The Cleveland Clinic learned about the alleged rapes when a victim reported her horrifying ordeal after an April 2008 exam. During that exam, Dr. Williams had inserted his penis in her rectum, she said, and she saw him holding it in his hand when she jumped away. She ran screaming from the room, without her pants. Williams’ medical assistant told police that when the victim asked Dr. Williams why he raped her, he replied, “I don’t know.” Police declined to pursue charges against Williams, despite finding traces of semen in the exam room, which Williams admitted was his; he said he masturbated in the room to relieve stress. The Cleveland Clinic allowed Dr. Williams to continue seeing patients after this, and another patient reported a strikingly similar incident during a procedure with the surgeon a year later.
Dr. Williams remained employed at the Cleveland Clinic for nearly a decade.
Doctors sexually assault their patients surprisingly often. In fact, Dr. Williams isn’t even the only member of his own family to be accused of sexually assaulting patients. Williams’ twin brother, Dr. Bryan Williams, had his medical license permanently revoked in 2017 after being accused of sexual assault by seven different patients.
And make no mistake: It’s not just these siblings. A 2017 report by the Atlanta Journal-Constitution examined more than 6,000 cases of sexual misconduct among 2,400 doctors and found that a staggering two-thirds of physicians were permitted to continue practicing even when clear, indisputable evidence of their sexual violence was shared with regulatory bodies. Astonishingly, half of the 2,400 doctors who were disciplined for sexual misconduct between 1999 and 2017 are still licensed to practice medicine today.
Oftentimes, victims are forced to sign confidentiality agreements when they accept financial settlements from their abusers’ employers. That makes it hard for people to learn the truth about the doctors they trust. Doctors and hospitals aren’t required to tell patients if one of their doctors has a history of or is currently being disciplined for sexual misconduct. That leaves patients unbelievably vulnerable to violence, trauma, and abuse at the hands of repeat offenders.
Letting a rapist remain in a position of power over potential victims is as significant a risk to patient safety as a fall, a medication error, or hand-hygiene-related infection transmission. With the use of these settlements, the clinic decided not to give its caregivers and patients the information they need to make informed decisions. Their actions might have been legally sound, but they were ethically irresponsible.
If hospitals refuse to shield patients from sexual abuse and hold their employees accountable when crimes are committed, how can they possibly expect patients to feel safe seeking their services? If health-care providers aren’t sure if the physician to whom they’re referring patients won’t hurt people, are they able to provide the best possible care for the patients they serve?

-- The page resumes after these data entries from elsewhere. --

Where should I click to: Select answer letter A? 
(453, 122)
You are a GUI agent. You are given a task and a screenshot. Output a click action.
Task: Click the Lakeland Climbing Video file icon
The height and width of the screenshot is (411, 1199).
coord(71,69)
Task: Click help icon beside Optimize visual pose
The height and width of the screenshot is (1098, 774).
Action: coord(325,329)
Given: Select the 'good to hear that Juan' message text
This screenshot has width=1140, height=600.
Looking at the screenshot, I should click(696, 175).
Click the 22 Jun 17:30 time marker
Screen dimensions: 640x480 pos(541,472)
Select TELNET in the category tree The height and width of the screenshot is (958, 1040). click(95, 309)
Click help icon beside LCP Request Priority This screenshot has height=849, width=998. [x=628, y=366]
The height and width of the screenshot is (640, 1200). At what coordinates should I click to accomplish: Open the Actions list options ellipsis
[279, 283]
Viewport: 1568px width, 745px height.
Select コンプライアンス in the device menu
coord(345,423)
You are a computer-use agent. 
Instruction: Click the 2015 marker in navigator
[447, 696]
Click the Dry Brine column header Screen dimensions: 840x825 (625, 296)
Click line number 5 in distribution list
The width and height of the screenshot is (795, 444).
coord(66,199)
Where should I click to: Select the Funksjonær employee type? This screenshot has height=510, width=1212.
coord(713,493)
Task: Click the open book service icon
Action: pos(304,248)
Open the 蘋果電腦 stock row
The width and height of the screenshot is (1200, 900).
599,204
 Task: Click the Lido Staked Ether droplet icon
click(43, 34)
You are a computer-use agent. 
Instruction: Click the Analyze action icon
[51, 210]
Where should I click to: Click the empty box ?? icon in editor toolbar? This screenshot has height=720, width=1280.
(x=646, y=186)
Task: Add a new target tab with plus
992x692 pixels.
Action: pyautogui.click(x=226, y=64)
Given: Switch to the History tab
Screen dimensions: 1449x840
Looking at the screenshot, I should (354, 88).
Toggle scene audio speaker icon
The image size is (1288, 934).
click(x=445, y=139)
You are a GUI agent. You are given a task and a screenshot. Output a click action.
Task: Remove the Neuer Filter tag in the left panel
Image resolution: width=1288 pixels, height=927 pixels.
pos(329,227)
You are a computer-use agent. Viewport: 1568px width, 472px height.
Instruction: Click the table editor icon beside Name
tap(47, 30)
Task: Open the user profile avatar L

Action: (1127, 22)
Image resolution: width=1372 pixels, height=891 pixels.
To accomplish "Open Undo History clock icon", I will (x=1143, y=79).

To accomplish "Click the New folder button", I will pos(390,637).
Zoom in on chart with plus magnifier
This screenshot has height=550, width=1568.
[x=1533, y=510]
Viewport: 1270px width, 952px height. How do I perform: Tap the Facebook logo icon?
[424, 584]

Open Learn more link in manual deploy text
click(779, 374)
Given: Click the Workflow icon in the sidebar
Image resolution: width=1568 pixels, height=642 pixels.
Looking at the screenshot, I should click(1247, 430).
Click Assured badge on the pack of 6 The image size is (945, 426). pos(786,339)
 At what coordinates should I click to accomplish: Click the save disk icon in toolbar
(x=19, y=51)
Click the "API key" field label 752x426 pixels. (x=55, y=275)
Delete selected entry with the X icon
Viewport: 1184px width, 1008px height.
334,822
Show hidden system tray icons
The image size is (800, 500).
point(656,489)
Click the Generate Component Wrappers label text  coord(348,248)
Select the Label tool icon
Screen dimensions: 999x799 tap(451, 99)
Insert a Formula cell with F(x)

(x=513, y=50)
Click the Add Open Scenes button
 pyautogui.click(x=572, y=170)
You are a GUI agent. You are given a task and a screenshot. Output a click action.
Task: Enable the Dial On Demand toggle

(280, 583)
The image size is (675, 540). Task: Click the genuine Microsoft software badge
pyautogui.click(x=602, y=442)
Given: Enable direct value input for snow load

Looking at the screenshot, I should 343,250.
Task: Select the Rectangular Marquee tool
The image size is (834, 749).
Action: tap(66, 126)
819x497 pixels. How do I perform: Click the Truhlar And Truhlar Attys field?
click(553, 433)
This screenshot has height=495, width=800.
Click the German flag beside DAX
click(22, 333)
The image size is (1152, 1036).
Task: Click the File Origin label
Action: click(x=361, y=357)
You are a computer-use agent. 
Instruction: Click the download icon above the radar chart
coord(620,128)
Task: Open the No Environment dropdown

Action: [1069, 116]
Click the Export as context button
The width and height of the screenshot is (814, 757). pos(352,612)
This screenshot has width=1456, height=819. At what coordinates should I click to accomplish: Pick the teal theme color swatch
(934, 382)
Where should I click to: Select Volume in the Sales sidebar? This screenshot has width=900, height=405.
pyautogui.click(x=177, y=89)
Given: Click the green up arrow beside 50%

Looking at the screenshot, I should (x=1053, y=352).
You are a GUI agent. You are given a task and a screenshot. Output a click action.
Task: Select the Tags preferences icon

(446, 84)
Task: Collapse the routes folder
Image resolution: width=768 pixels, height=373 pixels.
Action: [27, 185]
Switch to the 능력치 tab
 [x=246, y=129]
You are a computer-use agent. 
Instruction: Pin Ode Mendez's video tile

The medical community needs to hold doctors accountable. Whether patients are seeking a colonoscopy, breast augmentation, abortion, or a heart transplant, they must be able to trust their health-care providers. It’s time for the medical community to address this problem once and for all, and with the same level of enthusiasm it seems to have for solving problems that affect their bottom line. Hospitals must react to sexual assault claims quickly and thoroughly, and immediately stop using financial incentives to force victims into silence. Hospitals need to be transparent with medical associations and the abusers’ colleagues when allegations of sexual abuse are made.
Until these changes are made, people are going to keep being hurt and abused. We all deserve better than that.